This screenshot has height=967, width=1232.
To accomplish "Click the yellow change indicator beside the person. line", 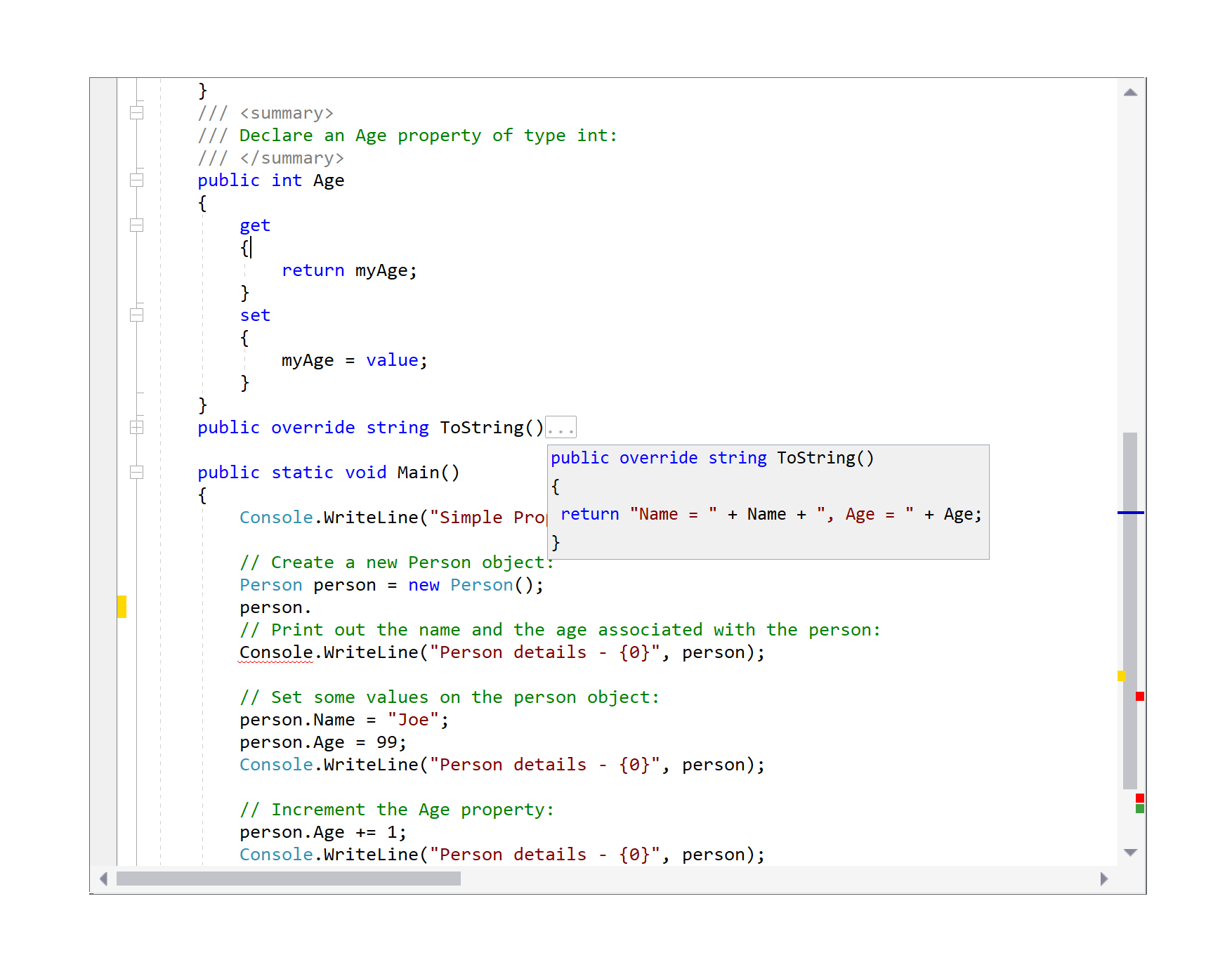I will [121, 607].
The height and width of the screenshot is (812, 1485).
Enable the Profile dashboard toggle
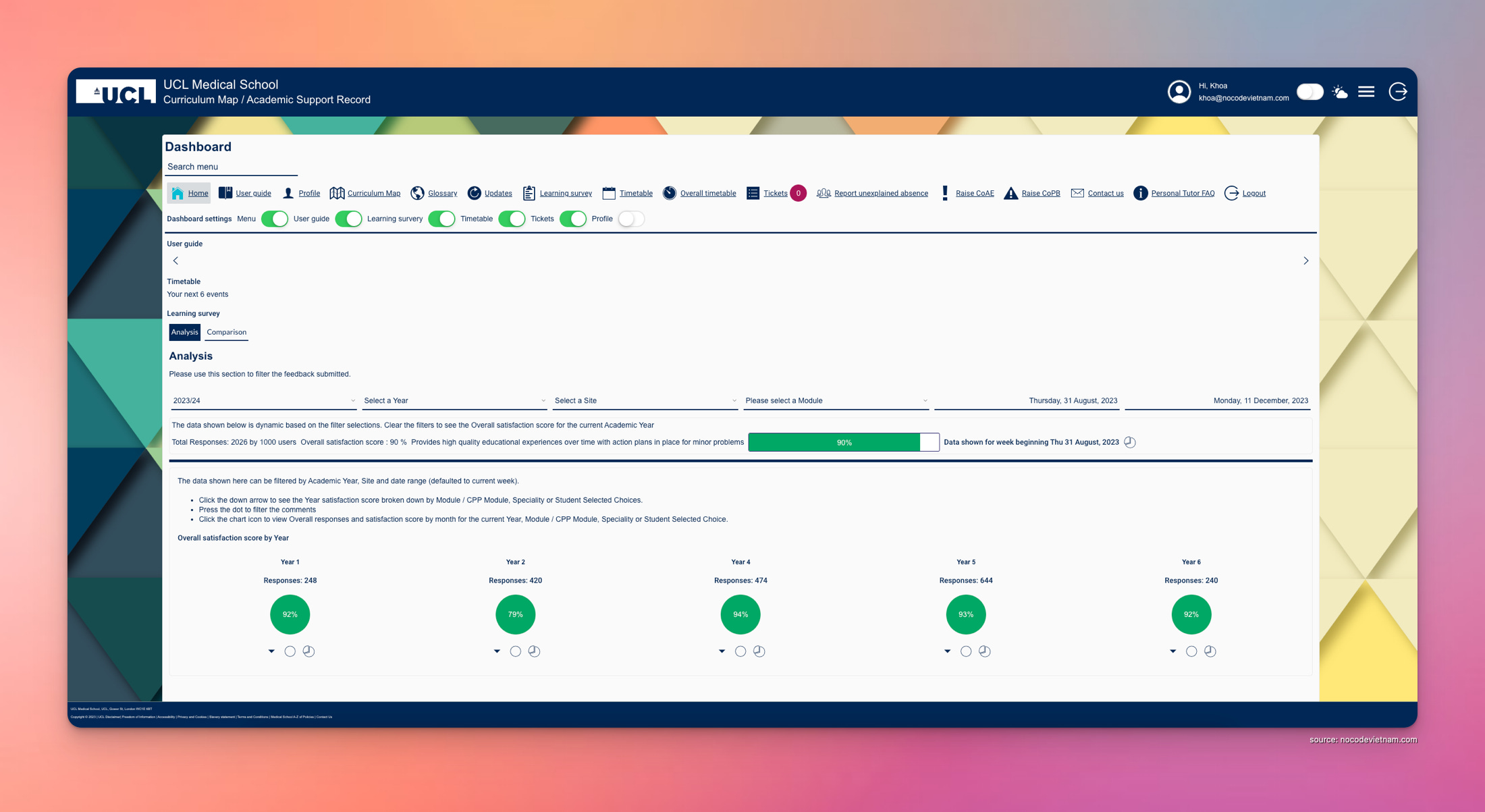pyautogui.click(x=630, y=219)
========================================
About this exercise →
Search the listing above for "width" and copy every line that has it.

Answer space →
This screenshot has height=967, width=1232.
The height and width of the screenshot is (812, 1485).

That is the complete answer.